Leaders must therefore act as “ethical translators”, ensuring AI tools are used transparently and in ways that align with organizational values (Floridi & Cowls, 2021). But can this sometimes be more work? For example, performance-monitoring AI can easily veer into surveillance and errors could cost someone their livelihood, especially if it is not paired with informed leadership. 

The human side of leadership is necessary for sustainable culture-building and high morale. Personal coaching, for instance, and development might be more necessary than ever in an AI-reliant environment.  

Leaders who adopt AI quickly are advised to do so with caution.
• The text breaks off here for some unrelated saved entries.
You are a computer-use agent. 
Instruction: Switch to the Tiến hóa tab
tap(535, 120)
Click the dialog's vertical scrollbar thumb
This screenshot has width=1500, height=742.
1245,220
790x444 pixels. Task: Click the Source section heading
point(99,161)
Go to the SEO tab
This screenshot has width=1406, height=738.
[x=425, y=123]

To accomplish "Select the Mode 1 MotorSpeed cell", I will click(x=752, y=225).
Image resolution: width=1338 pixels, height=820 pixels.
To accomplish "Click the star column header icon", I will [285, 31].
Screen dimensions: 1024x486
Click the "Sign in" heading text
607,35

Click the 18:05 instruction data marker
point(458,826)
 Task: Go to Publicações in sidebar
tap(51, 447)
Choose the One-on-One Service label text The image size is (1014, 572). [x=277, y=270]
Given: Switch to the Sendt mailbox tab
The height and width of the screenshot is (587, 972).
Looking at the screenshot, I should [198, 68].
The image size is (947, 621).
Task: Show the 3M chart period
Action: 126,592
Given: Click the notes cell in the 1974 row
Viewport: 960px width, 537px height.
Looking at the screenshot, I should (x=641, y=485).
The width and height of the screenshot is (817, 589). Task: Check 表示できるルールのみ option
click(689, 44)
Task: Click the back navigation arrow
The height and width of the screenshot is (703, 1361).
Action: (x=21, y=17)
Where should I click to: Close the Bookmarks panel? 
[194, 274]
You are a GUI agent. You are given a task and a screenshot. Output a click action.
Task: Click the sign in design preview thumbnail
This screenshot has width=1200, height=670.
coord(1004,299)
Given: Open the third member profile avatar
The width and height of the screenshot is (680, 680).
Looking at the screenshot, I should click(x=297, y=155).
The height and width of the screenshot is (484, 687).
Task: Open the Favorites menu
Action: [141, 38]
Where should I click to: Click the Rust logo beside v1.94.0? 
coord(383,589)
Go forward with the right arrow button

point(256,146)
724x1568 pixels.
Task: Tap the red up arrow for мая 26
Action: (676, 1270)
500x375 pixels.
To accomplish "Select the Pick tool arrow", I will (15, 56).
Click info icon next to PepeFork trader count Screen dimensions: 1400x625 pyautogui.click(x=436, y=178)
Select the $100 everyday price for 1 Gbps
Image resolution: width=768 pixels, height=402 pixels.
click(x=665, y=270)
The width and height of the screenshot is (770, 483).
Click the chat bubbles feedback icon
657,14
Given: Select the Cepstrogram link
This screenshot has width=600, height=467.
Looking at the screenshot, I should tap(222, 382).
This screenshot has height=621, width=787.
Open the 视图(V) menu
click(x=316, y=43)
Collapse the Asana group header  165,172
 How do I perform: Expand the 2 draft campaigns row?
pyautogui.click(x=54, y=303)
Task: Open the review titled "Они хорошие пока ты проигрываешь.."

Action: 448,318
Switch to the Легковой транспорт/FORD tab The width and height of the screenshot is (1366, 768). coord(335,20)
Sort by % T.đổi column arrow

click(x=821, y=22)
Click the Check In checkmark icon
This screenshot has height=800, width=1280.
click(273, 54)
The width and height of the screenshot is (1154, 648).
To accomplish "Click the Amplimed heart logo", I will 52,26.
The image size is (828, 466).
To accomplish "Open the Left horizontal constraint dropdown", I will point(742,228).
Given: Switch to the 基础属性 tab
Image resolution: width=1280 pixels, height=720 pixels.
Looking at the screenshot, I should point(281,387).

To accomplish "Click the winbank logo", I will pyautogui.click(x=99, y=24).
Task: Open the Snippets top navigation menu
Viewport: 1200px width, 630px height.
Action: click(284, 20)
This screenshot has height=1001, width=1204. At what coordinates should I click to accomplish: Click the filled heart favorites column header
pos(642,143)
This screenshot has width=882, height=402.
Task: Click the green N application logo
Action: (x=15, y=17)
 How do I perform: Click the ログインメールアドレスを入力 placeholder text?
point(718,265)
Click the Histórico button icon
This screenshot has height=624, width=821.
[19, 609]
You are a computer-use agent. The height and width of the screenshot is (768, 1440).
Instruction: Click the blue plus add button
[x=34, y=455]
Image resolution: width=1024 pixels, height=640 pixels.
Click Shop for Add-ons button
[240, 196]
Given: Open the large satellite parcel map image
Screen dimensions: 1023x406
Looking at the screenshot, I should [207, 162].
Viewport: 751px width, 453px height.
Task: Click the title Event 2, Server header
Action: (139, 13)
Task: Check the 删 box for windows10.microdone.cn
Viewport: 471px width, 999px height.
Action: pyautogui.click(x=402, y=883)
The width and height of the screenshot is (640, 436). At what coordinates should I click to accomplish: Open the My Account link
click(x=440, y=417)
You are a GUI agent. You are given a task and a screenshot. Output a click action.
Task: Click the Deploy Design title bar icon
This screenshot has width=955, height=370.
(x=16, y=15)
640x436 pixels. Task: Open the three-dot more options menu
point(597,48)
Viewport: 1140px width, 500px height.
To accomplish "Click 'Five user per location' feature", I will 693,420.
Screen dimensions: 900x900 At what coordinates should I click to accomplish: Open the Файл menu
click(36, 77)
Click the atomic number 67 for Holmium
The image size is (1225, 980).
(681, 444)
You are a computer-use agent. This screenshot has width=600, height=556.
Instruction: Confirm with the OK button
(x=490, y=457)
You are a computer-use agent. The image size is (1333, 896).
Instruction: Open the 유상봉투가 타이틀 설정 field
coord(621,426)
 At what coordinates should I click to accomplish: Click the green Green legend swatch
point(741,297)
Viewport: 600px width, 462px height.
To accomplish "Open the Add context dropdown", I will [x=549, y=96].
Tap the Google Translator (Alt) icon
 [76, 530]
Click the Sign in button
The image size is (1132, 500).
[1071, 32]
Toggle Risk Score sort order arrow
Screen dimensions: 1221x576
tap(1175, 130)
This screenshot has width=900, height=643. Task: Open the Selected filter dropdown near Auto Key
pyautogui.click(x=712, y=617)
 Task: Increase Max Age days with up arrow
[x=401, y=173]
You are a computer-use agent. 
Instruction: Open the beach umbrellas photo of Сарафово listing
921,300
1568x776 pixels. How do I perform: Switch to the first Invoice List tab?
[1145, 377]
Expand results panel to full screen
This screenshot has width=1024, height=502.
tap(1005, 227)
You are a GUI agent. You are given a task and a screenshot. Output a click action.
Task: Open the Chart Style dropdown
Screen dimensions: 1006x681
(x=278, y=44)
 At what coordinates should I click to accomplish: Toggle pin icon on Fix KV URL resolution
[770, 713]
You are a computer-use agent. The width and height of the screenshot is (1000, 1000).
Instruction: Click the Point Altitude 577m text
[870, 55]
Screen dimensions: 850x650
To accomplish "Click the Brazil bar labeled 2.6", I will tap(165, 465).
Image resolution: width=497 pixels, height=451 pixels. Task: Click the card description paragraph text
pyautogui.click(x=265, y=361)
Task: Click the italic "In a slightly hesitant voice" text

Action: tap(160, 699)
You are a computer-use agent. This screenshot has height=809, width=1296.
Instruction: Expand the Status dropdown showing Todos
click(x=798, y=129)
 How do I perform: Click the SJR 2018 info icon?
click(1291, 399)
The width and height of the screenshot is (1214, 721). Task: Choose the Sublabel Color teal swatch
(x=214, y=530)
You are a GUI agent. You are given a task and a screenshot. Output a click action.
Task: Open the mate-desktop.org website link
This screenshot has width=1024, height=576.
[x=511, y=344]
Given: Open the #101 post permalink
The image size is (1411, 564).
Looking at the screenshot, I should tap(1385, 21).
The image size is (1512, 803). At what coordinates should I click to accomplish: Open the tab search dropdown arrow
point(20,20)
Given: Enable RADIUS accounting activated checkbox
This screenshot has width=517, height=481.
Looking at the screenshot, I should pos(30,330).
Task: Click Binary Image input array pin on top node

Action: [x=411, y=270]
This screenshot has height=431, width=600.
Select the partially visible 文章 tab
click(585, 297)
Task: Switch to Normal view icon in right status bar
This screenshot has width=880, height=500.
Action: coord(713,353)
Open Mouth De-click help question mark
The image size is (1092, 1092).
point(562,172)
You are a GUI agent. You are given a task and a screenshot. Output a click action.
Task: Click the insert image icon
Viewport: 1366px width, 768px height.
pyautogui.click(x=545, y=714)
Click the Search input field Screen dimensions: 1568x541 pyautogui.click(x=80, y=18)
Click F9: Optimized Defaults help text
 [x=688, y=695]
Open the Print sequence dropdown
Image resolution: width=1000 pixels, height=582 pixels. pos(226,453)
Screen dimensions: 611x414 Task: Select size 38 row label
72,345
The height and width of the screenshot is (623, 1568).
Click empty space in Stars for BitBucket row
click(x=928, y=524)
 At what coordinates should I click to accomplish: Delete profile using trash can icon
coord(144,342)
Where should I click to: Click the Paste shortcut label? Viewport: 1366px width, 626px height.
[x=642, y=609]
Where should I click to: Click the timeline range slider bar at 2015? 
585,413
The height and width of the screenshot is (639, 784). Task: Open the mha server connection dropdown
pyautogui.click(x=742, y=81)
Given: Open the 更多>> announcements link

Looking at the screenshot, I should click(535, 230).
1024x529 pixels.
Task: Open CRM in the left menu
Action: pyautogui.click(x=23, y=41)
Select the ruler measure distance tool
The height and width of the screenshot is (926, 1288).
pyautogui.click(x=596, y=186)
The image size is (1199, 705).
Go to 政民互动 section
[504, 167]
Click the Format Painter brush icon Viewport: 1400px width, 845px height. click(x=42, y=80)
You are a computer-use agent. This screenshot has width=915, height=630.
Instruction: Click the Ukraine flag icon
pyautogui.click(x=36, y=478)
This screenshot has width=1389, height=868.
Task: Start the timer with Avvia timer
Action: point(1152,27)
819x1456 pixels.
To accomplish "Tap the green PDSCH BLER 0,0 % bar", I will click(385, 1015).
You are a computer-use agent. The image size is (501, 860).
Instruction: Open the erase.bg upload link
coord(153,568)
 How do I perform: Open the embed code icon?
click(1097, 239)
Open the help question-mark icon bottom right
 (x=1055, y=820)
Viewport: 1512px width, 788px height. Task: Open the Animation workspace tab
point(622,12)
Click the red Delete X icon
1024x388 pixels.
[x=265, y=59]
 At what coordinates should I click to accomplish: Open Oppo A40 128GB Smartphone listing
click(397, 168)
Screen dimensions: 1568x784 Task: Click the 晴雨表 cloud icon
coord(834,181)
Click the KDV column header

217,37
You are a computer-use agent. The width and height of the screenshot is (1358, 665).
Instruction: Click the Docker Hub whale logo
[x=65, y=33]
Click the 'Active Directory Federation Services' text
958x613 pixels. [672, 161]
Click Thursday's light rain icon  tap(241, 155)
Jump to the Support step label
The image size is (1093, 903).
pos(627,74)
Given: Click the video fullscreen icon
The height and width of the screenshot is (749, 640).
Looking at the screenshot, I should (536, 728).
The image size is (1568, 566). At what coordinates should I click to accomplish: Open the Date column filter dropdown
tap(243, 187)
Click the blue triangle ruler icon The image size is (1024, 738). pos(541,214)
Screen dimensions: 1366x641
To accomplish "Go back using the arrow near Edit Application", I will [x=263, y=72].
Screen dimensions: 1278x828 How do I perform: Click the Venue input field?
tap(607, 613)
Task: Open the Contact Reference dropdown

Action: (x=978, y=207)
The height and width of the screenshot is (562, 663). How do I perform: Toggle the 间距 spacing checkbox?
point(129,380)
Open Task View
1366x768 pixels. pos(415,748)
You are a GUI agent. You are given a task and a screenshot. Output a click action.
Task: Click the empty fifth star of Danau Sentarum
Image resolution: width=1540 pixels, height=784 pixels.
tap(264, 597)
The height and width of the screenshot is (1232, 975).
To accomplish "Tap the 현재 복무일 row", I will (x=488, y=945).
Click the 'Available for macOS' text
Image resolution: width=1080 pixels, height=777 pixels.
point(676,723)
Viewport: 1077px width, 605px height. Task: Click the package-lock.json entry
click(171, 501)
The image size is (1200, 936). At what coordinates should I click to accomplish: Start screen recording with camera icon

Ultimately, it is still up to humans to model curiosity, humility, and adaptability, fostering a culture where experimentation and feedback loops are encouraged (Daugherty & Wilson, 2018). 

AI-informed leadership is a threat to leadership values only if we become blindly reliant on it. If used with care and a certain amount of caution, it may be (as often advertised) an opportunity to improve efficiency and find more robust information. But if leveraged without emotional intelligence, self-awareness, and continued dedication to excellence and humanity, it might not only lead to costly mistakes, but irreparable ones. 


References

"Learning to Manage Uncertainty, With AI" (MIT Sloan Management Review & BCG, Nov 2024) 

"Human + Machine: Reimagining Work in the Age of AI" by Paul R. Daugherty & H. James Wilson (2018) 

“Collaborative Intelligence” by Wilson & Daugherty, Harvard Business Review (2023) 

“The Ten Warning Signs” by Ted Gioia on The Honest Broker (2025) 

Disclaimer

Here at Lead Read Today, we endeavor to take an objective (rational, scientific) approach to analyzing leaders and leadership. All opinion pieces will be reviewed for appropriateness, and the opinions shared are solely of the author and not representative of The Ohio State University or any of its affiliates.